* [INSTRUCTIONS TO FOLLOW] With pictures left out, only the lines from the one containing "Chuyển Văn Bản thành Tiếng Đọc (128, 1513)" through the end of the records should be reproduced exactly, please.

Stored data

* * *

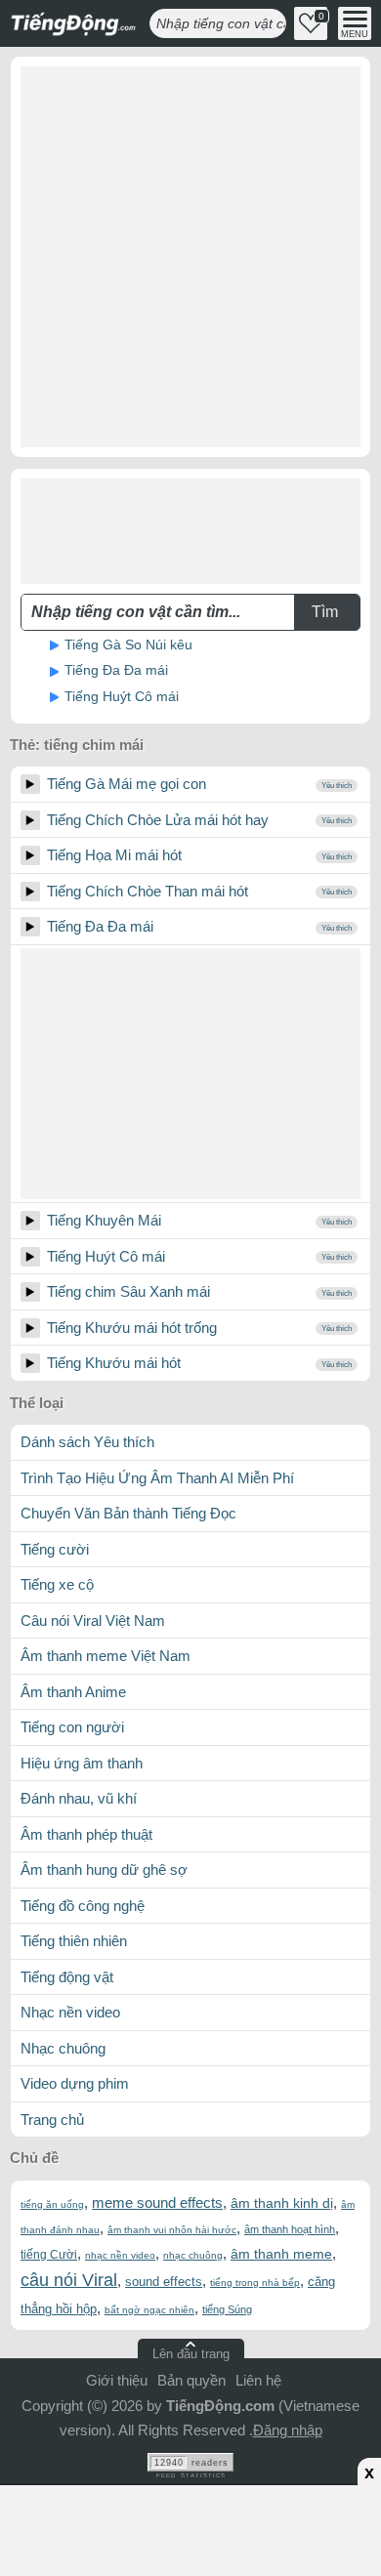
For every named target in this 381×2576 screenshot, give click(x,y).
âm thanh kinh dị (282, 2203)
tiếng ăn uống (52, 2204)
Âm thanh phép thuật (86, 1834)
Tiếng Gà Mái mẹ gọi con (126, 783)
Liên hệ (258, 2380)
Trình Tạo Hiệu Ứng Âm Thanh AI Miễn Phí (157, 1478)
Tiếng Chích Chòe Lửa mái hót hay (158, 819)
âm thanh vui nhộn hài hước (171, 2229)
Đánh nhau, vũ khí (79, 1798)
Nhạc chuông (63, 2048)
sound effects (163, 2281)
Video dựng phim (75, 2083)
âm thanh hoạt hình (289, 2229)
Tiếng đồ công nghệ (83, 1905)
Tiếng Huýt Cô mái (121, 696)
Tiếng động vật (67, 1977)
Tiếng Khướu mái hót (114, 1362)
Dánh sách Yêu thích (87, 1441)
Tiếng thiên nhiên (74, 1940)
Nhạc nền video (70, 2012)
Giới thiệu (117, 2380)
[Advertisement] (190, 256)
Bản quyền (191, 2380)
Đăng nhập (287, 2430)
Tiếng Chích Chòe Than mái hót (147, 891)
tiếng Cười (49, 2255)
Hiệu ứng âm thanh (82, 1763)
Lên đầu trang (191, 2354)
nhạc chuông (193, 2255)
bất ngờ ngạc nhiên (149, 2310)
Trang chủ (52, 2119)
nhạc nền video (120, 2255)
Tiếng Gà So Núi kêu (128, 644)
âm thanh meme (281, 2254)
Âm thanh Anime (73, 1691)
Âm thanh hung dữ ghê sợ (104, 1869)
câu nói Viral (69, 2280)
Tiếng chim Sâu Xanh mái (128, 1291)
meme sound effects (157, 2202)
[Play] (30, 784)
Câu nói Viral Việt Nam (93, 1620)
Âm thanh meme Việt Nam (105, 1655)
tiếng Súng (227, 2309)
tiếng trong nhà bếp (255, 2282)
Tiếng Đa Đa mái (116, 670)
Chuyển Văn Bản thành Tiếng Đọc (128, 1513)
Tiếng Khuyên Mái (104, 1220)
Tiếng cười (55, 1549)
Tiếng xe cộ (57, 1584)
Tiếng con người (72, 1727)
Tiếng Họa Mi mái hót (114, 855)
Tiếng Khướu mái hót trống (132, 1327)
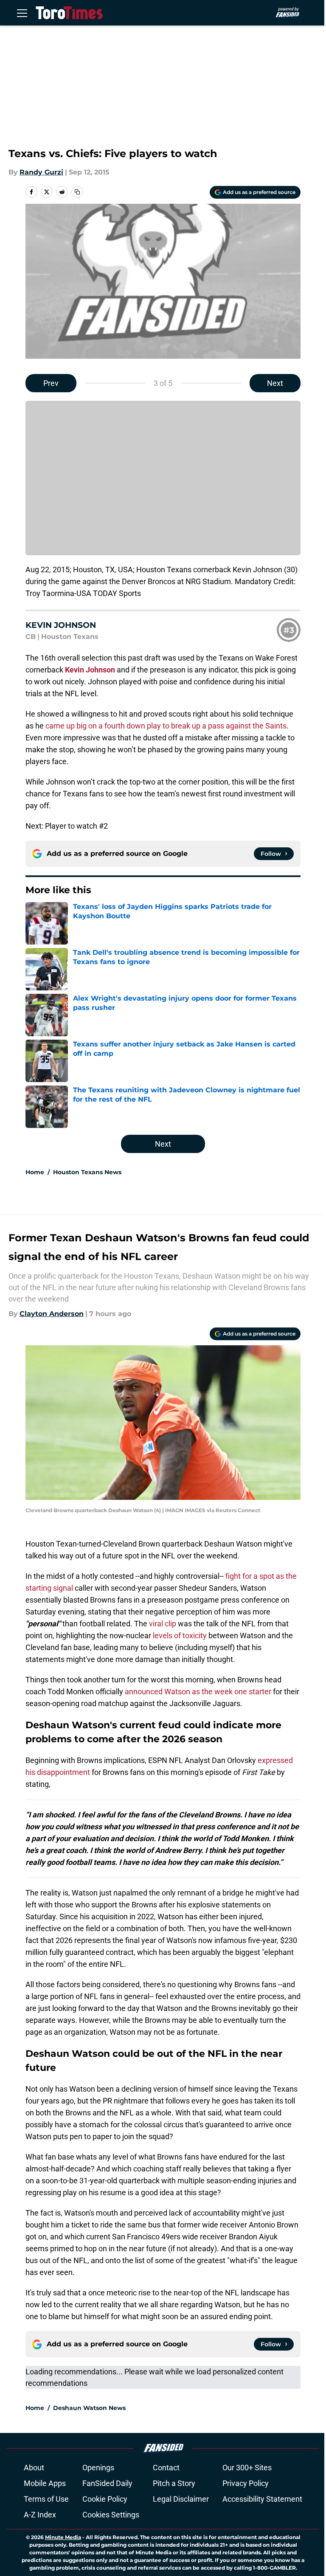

* * *

* [SOLUTION TO THIS EXERCISE]
Chuyển Văn Bản thành Tiếng Đọc (128, 1513)
Tiếng Khuyên Mái (104, 1220)
Tiếng cười (55, 1549)
Tiếng xe cộ (57, 1584)
Tiếng con người (72, 1727)
Tiếng Họa Mi mái hót (114, 855)
Tiếng Khướu mái hót trống (132, 1327)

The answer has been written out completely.